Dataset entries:
----------

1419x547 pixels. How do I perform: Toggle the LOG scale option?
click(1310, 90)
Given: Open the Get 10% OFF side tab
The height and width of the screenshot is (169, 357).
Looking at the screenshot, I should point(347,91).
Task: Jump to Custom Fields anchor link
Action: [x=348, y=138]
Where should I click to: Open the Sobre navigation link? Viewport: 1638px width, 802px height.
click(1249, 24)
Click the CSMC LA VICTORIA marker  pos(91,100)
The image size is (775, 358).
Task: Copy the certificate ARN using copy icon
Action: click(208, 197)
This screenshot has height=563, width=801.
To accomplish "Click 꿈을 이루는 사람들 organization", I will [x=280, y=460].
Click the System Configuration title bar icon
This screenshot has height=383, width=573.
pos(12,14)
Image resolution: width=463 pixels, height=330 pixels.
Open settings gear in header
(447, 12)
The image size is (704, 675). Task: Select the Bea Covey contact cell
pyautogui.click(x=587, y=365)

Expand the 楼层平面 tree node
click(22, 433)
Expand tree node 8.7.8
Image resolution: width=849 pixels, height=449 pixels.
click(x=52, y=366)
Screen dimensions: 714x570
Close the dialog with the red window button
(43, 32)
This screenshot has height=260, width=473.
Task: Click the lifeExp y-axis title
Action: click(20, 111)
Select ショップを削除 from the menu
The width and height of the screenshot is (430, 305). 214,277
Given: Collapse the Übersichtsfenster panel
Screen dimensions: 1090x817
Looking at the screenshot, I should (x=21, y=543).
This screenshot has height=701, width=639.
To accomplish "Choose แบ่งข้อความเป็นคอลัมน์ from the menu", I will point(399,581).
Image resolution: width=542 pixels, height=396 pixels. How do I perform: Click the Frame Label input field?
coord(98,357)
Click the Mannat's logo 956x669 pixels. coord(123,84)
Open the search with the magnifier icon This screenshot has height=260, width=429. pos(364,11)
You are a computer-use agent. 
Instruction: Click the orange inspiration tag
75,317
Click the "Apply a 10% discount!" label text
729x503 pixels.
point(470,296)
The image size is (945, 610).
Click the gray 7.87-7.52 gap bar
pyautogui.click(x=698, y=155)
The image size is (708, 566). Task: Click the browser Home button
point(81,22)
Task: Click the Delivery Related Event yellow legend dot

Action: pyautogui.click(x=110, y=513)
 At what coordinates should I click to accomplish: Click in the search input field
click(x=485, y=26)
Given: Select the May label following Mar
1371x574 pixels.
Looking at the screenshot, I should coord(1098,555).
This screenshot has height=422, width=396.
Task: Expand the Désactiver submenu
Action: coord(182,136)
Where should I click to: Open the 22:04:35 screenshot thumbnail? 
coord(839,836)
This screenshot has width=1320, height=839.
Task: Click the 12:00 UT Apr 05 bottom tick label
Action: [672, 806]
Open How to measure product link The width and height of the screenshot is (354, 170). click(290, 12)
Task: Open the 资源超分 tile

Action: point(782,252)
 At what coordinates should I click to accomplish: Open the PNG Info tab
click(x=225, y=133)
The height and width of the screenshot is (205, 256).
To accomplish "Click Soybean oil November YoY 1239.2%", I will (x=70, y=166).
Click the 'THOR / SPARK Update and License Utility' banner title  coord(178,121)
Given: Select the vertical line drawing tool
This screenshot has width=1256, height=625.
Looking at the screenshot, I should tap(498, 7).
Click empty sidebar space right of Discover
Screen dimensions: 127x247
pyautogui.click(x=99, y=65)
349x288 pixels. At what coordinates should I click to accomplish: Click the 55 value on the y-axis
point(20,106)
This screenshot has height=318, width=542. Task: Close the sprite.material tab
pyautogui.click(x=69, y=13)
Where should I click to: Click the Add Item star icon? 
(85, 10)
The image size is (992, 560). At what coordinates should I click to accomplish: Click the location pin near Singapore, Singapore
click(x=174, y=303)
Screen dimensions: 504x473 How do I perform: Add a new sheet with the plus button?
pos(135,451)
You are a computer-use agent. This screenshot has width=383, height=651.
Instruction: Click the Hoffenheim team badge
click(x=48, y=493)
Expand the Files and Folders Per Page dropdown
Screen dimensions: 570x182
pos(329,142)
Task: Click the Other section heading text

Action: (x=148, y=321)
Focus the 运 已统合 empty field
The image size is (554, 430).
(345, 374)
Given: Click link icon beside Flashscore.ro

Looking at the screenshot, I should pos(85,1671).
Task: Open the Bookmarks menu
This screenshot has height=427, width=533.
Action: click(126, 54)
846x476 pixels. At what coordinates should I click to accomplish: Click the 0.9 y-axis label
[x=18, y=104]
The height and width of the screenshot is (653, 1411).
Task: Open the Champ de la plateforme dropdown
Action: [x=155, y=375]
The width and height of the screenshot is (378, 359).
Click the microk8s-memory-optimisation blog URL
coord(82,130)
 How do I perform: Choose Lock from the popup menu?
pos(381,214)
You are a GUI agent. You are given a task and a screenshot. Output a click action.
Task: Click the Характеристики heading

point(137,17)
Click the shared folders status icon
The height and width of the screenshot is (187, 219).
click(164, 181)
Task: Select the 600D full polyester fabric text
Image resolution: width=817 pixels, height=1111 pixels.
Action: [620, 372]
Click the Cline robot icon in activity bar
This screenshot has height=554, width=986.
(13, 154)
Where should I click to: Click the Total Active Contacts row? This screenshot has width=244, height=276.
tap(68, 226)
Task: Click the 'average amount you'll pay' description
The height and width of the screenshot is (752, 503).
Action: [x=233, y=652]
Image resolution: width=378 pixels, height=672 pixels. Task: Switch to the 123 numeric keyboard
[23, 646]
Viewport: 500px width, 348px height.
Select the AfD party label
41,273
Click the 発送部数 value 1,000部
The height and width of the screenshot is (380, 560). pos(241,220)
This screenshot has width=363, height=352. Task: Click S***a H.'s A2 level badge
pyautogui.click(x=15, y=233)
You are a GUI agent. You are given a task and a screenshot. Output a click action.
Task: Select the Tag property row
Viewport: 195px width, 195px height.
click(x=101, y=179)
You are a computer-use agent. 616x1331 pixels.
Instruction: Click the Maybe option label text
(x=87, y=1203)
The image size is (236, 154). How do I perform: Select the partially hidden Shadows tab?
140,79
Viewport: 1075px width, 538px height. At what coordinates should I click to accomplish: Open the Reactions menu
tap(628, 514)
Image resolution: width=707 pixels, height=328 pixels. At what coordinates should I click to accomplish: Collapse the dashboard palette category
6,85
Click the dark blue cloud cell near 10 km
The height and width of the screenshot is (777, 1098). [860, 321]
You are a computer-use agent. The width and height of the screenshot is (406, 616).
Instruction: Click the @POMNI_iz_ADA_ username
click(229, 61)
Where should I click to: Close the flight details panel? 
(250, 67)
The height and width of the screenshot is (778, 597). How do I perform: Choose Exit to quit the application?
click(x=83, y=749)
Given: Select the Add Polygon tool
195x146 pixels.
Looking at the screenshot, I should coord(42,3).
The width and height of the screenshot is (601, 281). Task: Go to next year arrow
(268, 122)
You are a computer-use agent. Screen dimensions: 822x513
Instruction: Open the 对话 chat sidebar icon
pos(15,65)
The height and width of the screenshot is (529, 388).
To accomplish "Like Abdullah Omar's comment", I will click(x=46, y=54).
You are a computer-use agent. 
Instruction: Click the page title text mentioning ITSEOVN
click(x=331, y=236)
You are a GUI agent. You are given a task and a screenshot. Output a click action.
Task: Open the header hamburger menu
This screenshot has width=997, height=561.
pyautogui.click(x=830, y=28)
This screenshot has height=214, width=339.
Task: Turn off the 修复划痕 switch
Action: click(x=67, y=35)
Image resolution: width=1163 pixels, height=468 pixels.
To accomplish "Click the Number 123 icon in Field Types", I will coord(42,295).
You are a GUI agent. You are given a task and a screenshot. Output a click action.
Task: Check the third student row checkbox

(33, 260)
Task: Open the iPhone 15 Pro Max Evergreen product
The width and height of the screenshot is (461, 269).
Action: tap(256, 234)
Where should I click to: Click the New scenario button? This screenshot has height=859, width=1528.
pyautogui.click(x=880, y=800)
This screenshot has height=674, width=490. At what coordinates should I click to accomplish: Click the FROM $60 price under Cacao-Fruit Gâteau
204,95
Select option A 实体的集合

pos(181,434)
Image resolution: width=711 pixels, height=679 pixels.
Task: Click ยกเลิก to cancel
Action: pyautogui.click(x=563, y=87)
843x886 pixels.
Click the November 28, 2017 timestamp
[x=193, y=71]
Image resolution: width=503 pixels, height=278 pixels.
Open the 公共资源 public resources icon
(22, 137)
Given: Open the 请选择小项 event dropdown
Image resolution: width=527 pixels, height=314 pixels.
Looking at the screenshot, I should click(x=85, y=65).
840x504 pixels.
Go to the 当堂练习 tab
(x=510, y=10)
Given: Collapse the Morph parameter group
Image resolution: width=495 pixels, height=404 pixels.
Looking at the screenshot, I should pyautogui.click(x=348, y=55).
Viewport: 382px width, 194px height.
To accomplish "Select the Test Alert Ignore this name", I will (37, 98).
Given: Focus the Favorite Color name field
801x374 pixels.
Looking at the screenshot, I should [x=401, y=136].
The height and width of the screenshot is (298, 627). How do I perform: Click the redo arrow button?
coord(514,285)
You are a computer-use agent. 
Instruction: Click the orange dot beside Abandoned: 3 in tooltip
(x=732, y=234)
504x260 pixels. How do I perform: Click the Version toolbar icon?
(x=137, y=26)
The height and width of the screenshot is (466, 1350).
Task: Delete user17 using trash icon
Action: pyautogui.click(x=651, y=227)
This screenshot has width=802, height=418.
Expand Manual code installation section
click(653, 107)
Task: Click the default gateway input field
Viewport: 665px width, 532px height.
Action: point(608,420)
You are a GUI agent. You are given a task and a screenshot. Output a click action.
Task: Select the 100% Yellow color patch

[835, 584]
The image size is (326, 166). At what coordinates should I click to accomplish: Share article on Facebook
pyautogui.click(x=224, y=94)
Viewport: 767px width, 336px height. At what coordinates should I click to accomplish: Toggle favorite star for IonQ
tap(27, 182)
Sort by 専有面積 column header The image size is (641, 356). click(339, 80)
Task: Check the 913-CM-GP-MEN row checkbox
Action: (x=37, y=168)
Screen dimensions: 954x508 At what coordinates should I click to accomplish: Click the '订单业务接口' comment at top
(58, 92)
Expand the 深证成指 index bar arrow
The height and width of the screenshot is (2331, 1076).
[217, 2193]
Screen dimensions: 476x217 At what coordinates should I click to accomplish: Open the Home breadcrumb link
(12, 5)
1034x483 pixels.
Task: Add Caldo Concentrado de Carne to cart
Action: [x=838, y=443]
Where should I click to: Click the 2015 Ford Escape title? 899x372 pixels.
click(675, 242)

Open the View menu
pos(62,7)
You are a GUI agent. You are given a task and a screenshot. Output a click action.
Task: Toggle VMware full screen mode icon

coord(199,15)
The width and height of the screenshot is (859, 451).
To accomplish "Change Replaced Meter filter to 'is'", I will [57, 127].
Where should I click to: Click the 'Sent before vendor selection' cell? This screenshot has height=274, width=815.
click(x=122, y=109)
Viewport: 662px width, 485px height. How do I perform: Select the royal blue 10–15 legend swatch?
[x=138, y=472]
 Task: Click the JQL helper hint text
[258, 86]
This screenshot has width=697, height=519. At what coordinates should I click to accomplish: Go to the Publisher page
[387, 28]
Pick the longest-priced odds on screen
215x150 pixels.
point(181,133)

----------

Exercise goal:
Look through the data and show every line containing "computer".

Task result:
You are a computer-use agent. 
You are a computer-use agent. This screenshot has width=383, height=651.
You are a computer-use agent. 616x1331 pixels.
You are a computer-use agent. The width and height of the screenshot is (406, 616).
You are a computer-use agent. Screen dimensions: 822x513
You are a computer-use agent. 
You are a computer-use agent. 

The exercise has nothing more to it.